BEGIN

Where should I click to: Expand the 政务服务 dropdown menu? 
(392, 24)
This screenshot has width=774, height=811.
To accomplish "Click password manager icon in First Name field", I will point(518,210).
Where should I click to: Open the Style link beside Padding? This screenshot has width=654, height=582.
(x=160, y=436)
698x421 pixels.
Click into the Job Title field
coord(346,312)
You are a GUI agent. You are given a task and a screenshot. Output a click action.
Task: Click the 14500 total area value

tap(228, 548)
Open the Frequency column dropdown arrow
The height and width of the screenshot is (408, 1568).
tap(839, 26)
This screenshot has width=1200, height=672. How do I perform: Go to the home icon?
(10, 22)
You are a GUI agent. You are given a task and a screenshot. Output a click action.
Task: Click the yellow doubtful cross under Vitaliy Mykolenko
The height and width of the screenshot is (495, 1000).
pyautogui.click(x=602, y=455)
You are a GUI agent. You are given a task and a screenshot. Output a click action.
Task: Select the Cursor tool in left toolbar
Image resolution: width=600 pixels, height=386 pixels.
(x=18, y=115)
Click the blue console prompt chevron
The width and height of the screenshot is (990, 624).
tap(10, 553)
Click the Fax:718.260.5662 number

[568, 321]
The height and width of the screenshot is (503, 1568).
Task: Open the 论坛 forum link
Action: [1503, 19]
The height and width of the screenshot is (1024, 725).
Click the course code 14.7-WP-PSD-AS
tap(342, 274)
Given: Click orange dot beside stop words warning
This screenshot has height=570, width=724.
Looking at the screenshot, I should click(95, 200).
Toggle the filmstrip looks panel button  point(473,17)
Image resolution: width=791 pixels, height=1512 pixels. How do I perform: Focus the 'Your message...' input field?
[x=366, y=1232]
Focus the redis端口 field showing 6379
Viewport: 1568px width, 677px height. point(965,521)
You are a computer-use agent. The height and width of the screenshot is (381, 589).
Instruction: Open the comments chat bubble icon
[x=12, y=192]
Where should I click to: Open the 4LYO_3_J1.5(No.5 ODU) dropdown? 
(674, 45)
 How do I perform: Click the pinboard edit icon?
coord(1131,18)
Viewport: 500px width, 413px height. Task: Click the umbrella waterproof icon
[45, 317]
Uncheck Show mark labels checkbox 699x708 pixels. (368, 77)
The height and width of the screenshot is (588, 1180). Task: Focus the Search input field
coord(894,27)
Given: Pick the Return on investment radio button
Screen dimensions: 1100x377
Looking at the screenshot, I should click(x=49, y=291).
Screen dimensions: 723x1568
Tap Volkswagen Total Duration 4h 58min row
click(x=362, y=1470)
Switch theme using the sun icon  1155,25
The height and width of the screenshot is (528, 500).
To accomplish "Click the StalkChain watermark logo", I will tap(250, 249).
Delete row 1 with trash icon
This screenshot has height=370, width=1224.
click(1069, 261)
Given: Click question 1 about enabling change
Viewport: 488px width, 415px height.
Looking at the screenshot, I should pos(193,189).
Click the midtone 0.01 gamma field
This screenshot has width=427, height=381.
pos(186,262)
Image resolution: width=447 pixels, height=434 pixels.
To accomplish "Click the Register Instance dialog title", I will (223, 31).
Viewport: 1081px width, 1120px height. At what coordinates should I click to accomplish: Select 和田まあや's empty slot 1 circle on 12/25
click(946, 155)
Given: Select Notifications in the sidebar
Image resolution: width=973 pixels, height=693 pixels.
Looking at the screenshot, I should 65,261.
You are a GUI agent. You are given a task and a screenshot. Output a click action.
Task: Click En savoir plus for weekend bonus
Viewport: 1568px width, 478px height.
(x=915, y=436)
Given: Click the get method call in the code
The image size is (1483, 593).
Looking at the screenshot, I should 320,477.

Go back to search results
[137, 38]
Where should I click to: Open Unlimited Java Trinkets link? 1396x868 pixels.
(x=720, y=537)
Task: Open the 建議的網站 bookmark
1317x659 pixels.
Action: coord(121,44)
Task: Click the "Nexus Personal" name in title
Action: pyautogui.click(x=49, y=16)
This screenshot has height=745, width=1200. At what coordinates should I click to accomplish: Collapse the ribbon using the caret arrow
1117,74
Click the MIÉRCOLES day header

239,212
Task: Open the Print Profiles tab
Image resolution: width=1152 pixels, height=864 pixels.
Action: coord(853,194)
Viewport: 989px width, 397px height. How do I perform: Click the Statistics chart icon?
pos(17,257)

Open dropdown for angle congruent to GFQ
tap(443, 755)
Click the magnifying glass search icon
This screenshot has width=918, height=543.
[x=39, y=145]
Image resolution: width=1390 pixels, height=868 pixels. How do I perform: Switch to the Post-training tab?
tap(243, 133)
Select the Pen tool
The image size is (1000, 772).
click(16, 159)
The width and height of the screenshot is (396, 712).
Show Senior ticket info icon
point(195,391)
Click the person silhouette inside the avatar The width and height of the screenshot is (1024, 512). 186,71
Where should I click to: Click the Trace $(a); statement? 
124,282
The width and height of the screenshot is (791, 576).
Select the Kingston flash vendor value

END

Report back each line in the material above that contains the string "button".

Toggle the filmstrip looks panel button  point(473,17)
Given: Pick the Return on investment radio button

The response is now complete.